> _YOUR GOAL_
Gather every line of the data below that contains the word "width", copying each one in full.

> _RECORDS FOR THE TASK_
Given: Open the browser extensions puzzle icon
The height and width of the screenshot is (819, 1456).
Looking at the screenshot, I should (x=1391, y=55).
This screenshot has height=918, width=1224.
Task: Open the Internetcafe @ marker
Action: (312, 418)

> _EXERCISE RESULT_
The height and width of the screenshot is (819, 1456).
This screenshot has height=918, width=1224.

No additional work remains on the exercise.